Un rythme de production extrêmement faible par rapport aux quelque 600 avions de la famille A320 livrés par Airbus pour la seule année 2024. Et qui ne permet pas de couvrir les besoins actuels des compagnies aériennes chinoises. Résultat : même si le duopole Airbus-Boeing va progressivement s’effriter avec la montée en puissance du C919, les constructeurs occidentaux peuvent s’attendre encore à engranger de grosses commandes en Chine au cours des prochaines années. En particulier Airbus, qui pourrait profiter des conséquences sur Boeing des tensions entre Washington et Pékin. Selon l’agence de presse Bloomberg, l’avionneur européen discute avec la Chine d’une commande de 300 à 500 appareils, à l’été 2025, après un précédent contrat portant sur 300 engins, en 2022.
Processus laborieux
Le principal obstacle à l’expansion du C919 hors de Chine est son absence de certification par la Federal Aviation Administration et l’European Union Aviation Safety Agency (EASA), les autorités d’aviation civile américaine et européenne. Sans elles, impossible de voler aux Etats-Unis ni en Europe. Bien sûr, le constructeur Comac a entamé les démarches, mais le processus est laborieux et, selon des observateurs en Chine, entravé par les tensions géopolitiques. En Europe, l’avion ne sera pas certifié avant trois à six ans, a déclaré, le 28 avril, à L’Usine nouvelle, le directeur de l’EASA, Florian Guillermet. « Comac gère cette problématique de deux façons », explique Lin Hanming, analyste aéronautique indépendant, basé à Canton (Guangzhou). « D’abord, il veut accroître la présence et l’usage du C919 en Chine pour diminuer ses coûts opérationnels et bâtir une équipe de techniciens plus large et plus expérimentée, qui ensuite seront déployés comme formateurs à l’étranger. Ensuite, Comac veut pénétrer tout le marché de l’Asean [Association des nations de l’Asie du Sud-Est], pays par pays. »
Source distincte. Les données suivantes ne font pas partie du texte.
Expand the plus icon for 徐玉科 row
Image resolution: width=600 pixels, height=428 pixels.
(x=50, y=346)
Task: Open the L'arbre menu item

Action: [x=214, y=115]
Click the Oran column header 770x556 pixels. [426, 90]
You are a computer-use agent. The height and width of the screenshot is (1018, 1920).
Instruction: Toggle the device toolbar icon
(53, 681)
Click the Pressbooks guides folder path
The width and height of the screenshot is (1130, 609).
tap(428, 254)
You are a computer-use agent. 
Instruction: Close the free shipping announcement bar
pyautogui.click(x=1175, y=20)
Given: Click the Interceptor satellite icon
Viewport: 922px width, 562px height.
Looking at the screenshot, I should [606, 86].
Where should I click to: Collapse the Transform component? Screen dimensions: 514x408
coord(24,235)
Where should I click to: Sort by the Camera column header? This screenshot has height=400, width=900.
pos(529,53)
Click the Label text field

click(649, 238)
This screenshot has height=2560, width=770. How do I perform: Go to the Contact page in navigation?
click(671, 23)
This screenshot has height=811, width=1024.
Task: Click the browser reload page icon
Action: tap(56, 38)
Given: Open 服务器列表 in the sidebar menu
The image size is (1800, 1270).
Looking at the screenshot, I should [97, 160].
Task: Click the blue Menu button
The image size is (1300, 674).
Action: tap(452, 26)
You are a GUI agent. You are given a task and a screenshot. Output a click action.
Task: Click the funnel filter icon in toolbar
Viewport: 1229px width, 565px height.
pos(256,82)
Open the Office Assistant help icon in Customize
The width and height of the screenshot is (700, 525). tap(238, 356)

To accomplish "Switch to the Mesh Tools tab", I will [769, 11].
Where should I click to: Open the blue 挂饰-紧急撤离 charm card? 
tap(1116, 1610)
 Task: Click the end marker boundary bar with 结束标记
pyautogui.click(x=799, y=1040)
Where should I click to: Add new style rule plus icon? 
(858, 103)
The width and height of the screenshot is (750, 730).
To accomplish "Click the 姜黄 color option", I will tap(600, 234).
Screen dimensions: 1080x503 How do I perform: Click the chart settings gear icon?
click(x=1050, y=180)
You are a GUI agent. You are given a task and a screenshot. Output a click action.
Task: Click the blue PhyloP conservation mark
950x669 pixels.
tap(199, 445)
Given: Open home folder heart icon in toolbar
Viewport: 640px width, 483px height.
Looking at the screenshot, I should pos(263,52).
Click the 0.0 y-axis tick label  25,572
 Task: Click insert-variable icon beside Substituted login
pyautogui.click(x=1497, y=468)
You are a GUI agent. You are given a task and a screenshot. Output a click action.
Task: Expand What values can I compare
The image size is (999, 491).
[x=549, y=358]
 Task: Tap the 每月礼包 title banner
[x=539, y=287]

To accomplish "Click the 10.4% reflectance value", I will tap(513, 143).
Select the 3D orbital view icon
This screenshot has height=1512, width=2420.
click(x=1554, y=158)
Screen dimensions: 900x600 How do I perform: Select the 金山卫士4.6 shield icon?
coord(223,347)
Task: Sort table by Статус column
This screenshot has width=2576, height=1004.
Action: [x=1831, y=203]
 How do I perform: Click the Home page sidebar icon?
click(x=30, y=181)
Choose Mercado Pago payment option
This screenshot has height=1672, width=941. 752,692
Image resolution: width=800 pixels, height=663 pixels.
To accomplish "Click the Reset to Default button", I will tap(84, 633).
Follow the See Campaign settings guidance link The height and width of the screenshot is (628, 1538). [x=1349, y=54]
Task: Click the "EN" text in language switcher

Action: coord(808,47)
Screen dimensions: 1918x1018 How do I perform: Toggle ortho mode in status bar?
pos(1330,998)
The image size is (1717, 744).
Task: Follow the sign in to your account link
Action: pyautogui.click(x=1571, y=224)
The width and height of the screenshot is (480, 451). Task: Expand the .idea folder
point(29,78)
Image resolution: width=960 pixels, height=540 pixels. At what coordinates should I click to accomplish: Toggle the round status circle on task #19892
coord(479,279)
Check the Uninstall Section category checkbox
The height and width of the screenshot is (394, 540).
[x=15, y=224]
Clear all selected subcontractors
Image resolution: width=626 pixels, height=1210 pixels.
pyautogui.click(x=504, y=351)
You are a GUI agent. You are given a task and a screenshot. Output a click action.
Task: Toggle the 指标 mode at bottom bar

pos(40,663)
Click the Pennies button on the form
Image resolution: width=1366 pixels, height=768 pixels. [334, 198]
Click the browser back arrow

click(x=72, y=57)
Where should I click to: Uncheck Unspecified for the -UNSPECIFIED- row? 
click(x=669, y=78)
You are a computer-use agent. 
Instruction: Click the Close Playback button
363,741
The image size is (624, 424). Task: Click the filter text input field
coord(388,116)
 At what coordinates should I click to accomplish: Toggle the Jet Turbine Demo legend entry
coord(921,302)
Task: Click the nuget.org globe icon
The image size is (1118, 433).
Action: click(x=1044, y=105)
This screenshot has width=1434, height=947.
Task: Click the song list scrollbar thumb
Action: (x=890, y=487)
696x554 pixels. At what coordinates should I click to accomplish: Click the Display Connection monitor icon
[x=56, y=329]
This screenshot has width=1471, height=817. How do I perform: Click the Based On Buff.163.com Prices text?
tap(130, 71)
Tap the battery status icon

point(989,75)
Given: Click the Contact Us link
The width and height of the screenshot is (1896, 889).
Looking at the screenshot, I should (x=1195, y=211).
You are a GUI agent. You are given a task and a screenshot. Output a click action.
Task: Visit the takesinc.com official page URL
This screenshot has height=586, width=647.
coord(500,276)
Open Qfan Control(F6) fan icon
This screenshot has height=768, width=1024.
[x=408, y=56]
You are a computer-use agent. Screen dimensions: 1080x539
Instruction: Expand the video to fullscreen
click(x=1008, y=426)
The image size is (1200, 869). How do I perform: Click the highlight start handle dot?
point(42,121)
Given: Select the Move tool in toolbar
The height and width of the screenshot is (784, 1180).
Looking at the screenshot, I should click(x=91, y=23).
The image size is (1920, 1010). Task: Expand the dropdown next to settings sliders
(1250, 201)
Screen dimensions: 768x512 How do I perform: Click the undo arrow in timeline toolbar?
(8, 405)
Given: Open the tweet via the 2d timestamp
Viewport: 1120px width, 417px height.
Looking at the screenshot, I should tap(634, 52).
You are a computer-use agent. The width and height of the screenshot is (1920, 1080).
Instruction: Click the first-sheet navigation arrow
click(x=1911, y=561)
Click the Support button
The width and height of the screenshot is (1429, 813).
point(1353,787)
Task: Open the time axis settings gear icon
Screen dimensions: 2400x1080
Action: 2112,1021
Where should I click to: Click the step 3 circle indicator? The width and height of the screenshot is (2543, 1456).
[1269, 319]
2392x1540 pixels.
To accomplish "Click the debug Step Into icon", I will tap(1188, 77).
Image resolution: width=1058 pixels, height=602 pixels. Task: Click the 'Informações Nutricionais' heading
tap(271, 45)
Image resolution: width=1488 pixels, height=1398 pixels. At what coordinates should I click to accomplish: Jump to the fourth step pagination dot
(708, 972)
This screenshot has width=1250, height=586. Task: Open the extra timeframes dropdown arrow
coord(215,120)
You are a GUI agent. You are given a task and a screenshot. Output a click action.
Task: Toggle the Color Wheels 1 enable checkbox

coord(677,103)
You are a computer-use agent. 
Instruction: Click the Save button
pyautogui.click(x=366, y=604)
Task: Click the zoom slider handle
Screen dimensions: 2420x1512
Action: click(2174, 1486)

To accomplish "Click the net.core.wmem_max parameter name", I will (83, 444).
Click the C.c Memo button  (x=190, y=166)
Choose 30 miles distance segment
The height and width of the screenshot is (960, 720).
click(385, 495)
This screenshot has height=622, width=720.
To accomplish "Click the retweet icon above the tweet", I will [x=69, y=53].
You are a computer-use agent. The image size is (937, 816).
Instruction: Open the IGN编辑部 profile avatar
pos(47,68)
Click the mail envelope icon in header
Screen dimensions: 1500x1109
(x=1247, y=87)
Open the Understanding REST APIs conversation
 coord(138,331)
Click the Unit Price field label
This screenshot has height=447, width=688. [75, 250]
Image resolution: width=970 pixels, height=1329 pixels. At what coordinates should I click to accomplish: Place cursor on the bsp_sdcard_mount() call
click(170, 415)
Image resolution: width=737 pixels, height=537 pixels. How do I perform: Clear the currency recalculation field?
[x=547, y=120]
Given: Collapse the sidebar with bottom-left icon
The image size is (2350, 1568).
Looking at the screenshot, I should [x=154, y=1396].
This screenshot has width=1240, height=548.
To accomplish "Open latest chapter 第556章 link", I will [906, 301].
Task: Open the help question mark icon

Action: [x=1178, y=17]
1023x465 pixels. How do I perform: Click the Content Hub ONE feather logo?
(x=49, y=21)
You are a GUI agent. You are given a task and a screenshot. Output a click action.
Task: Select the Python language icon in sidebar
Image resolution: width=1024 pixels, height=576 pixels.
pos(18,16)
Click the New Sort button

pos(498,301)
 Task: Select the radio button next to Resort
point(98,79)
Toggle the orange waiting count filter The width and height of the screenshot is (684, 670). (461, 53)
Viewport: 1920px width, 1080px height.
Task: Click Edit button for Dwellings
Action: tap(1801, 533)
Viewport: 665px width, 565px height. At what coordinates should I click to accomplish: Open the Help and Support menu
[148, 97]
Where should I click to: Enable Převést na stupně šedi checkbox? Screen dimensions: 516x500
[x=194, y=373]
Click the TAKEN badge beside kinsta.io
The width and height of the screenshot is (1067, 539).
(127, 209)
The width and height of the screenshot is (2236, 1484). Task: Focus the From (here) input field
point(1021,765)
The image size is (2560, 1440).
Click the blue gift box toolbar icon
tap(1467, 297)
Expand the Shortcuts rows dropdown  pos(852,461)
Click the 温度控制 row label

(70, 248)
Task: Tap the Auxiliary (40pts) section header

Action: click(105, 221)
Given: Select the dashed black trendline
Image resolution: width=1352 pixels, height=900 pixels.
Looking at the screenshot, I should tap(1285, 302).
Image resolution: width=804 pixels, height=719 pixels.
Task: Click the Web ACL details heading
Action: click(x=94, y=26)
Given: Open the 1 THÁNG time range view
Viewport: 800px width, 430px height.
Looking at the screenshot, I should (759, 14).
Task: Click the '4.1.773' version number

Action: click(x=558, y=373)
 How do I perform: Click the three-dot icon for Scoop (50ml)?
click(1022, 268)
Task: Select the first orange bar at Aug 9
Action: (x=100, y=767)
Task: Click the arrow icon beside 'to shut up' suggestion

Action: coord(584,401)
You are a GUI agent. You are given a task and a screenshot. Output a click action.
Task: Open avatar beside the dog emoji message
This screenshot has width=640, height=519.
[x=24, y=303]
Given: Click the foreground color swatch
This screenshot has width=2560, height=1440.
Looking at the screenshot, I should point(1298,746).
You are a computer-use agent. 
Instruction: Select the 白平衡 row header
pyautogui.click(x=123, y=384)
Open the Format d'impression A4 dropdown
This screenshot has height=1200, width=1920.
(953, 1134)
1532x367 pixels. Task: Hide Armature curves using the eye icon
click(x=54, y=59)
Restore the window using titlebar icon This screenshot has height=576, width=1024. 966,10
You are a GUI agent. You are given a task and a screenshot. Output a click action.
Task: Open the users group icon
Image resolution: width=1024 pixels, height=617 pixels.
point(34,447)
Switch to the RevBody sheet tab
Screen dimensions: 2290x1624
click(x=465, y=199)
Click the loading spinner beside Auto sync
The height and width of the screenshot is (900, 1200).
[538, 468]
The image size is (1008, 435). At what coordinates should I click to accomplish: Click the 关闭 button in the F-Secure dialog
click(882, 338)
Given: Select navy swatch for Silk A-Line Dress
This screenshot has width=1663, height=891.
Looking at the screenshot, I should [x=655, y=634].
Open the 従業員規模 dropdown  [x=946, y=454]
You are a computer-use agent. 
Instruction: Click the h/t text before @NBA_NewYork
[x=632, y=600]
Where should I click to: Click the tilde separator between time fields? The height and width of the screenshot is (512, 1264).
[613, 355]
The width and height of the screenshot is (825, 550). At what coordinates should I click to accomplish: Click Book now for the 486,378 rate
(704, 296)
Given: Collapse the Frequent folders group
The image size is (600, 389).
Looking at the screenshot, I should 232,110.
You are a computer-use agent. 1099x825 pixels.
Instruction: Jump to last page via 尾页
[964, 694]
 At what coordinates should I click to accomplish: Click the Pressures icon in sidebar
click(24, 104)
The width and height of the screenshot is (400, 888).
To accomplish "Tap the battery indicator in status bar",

De plus, depuis mai, sur ordre de Washington, l’avion ne parvient plus à se faire livrer son moteur, le LEAP-1C, fabriqué par Safran et GE Aerospace aux Etats-Unis. Les équipementiers américains Honeywell et Rockwell Collins sont aussi concernés par cette restriction. Si des négociations sont en cours pour rétablir ces exportations, la menace américaine conforte l’avionneur dans sa volonté de s’affranchir de cette dépendance technique.
Comac travaille pour remplacer, d’ici à cinq ans, le LEAP-1C par un moteur chinois, baptisé « CJ-1000 », construit par Aero Engine Corporation of China. Ce dernier vise une certification entre 2027 et 2030. « Il est en phase d’essais et ses performances ont dépassé mes attentes. Le succès de ce moteur illustrera la résilience de la chaîne d’approvisionnement chinoise », a déclaré, le 28 mars, le président honoraire de la Société d’aéronautique de Shanghaï et ex-directeur général adjoint de Comac, Shi Jianzhong.
« Tant que Comac n’a pas d’avions gros-porteurs, propres aux long-courriers, le marché chinois et du Sud-Est asiatique lui conviennent très bien », éclaire l’analyste Lin Hanming. Un projet de long-courrier est toutefois dans les cartons : le C929. Ce biréacteur de 250 à 320 sièges, dessiné avec la Russie dans sa phase initiale, est censé rivaliser avec l’A350 et le B787. Même si la motorisation du C929 reste le grand point d’interrogation, un premier vol expérimental est espéré pour 2027.